◆ TRY IT
Leave every picture out, and give again exactly the lines from the one containing "Reload the preview with refresh icon" through the end of the listing.
##### MATERIAL SUPPLIED
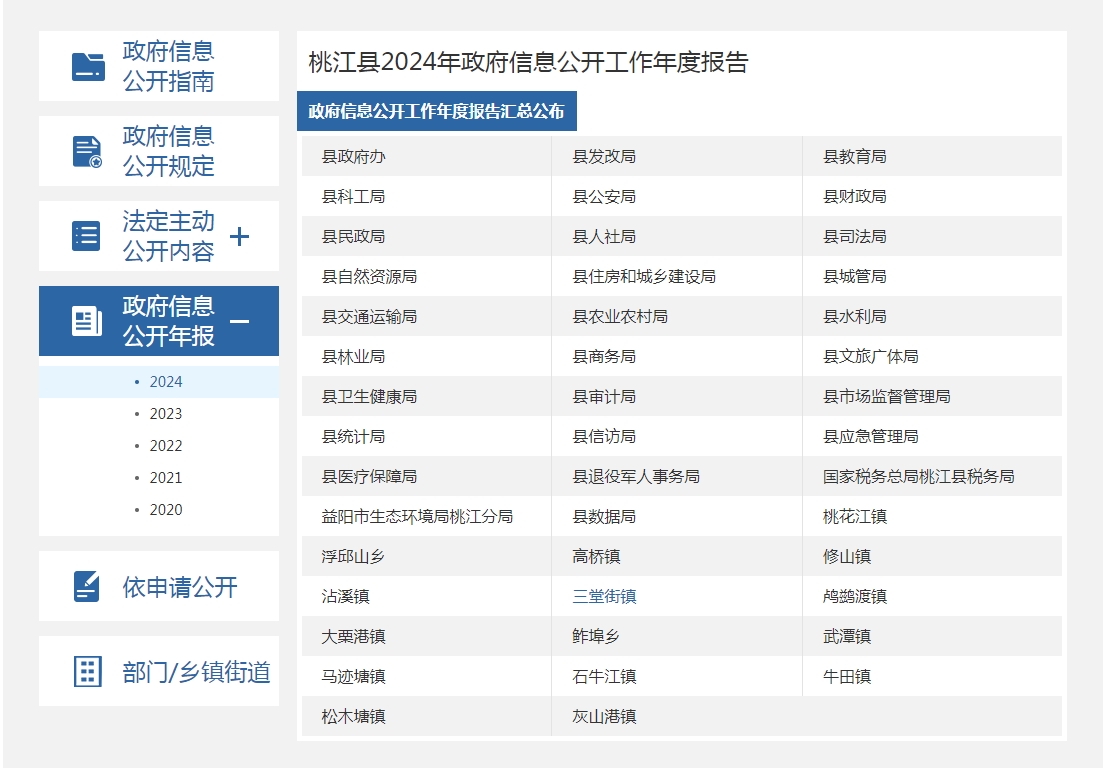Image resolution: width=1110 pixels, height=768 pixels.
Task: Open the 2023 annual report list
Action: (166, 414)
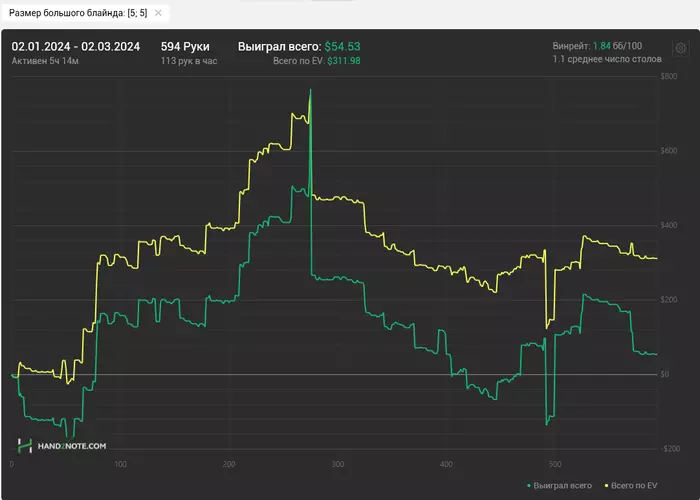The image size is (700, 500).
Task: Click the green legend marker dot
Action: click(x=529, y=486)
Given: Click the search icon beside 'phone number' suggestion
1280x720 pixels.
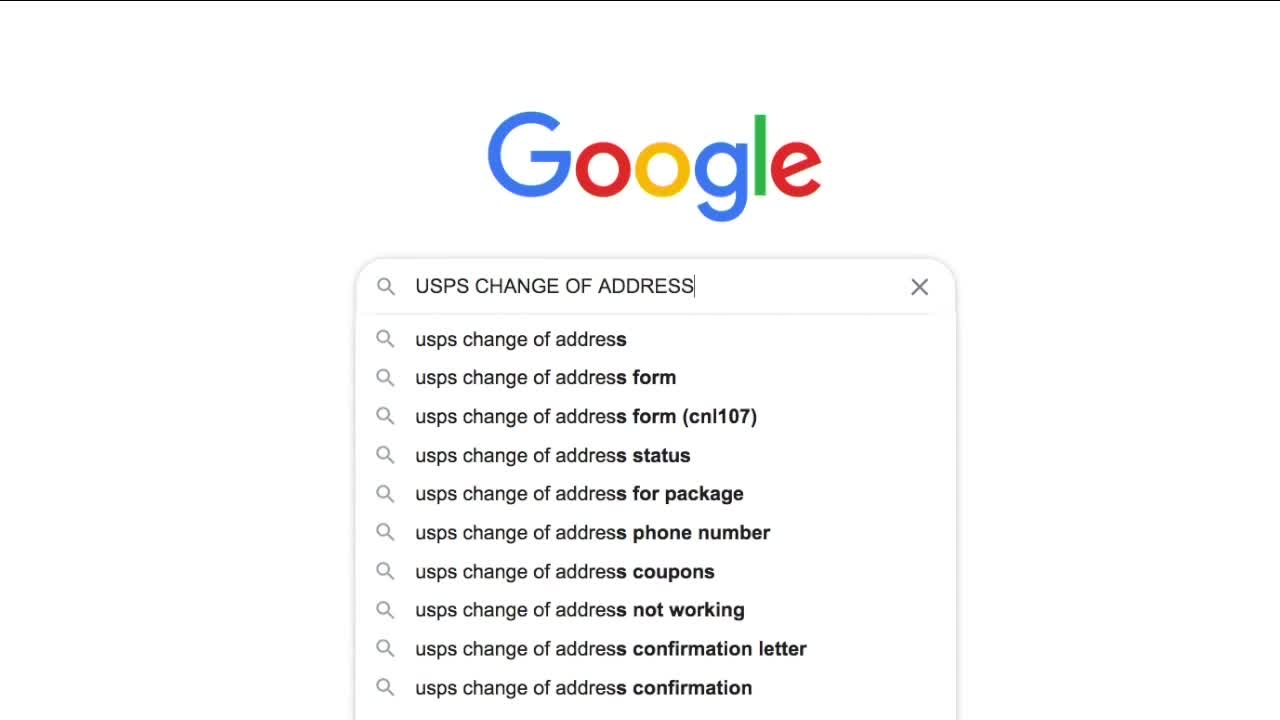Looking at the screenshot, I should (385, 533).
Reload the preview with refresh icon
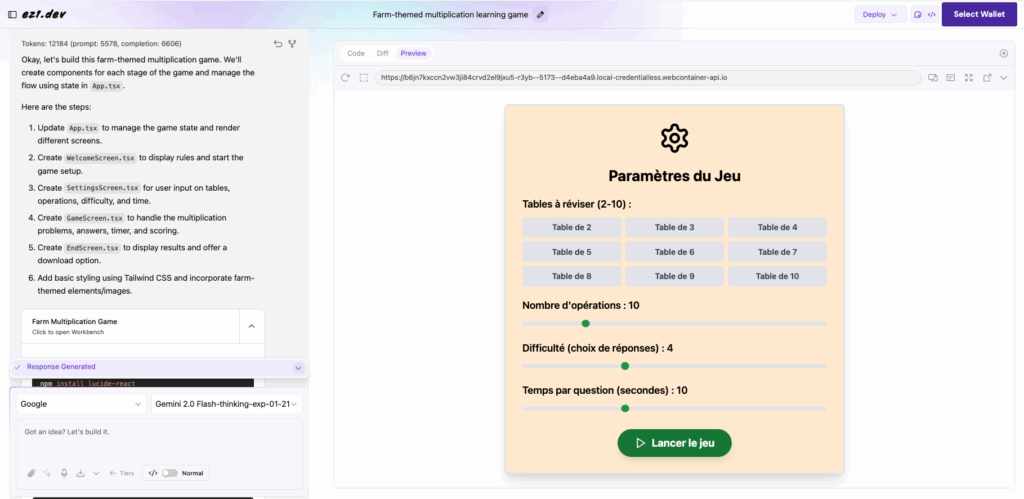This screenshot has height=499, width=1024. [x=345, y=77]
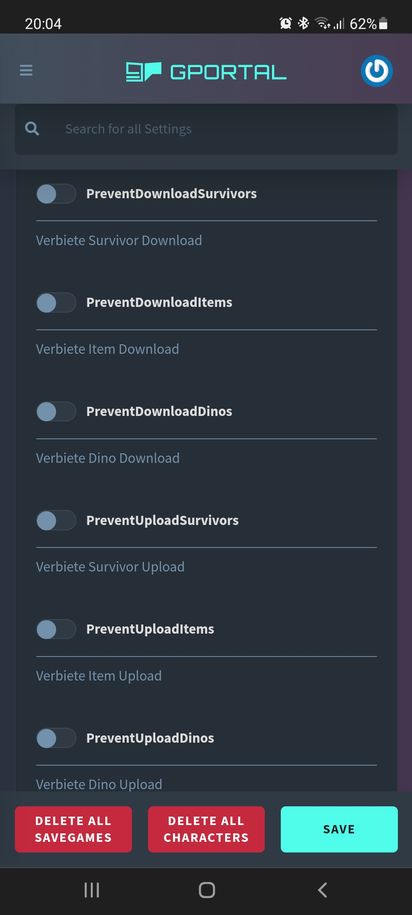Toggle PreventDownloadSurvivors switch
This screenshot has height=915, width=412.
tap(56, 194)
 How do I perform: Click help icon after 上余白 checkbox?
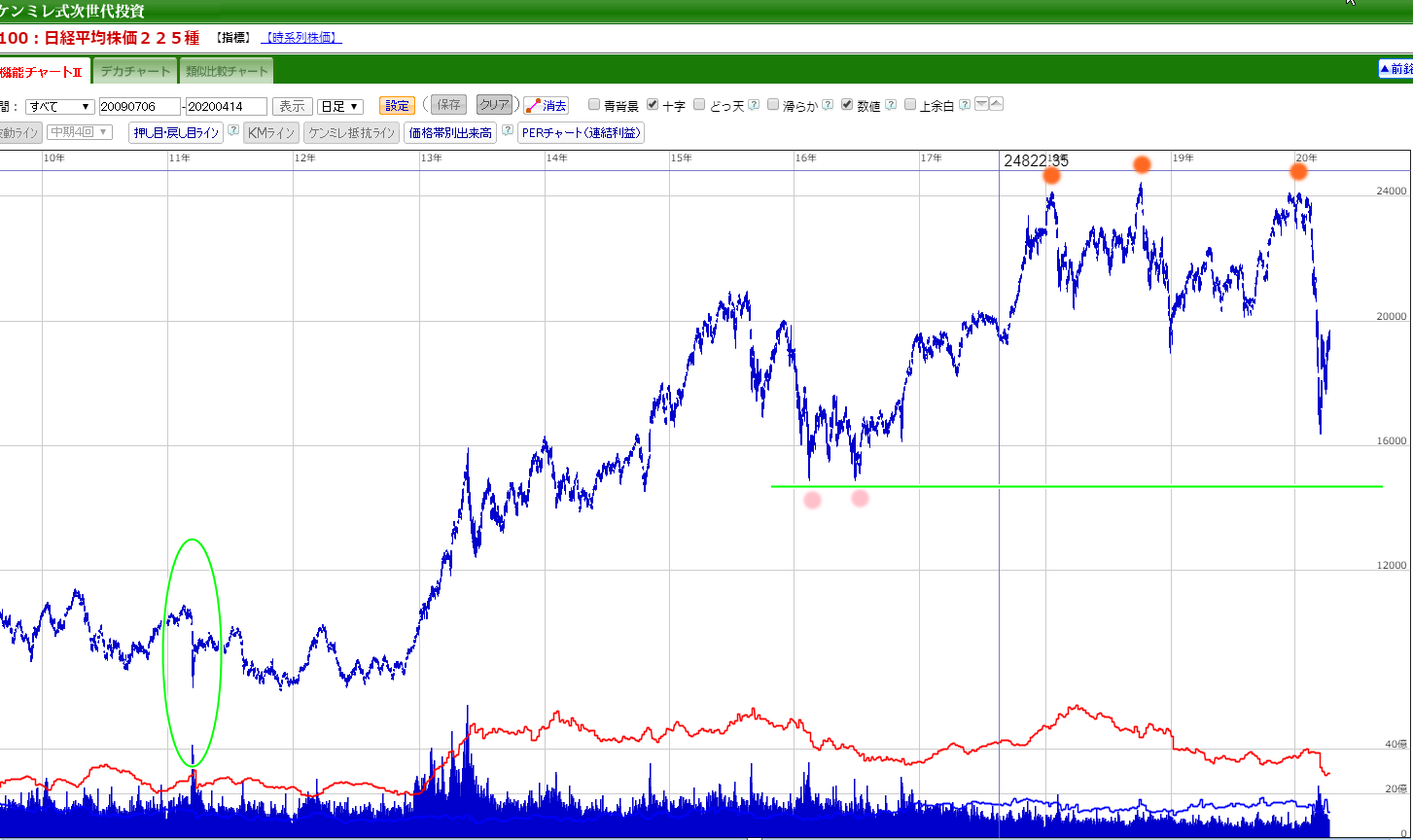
##########
◆ SOLUTION FOR THIS TASK
Reload the preview with refresh icon
This screenshot has height=499, width=1024. [x=345, y=77]
Toggle PreventDownloadSurvivors switch
This screenshot has height=915, width=412.
tap(56, 194)
 How do I perform: Click help icon after 上余白 checkbox?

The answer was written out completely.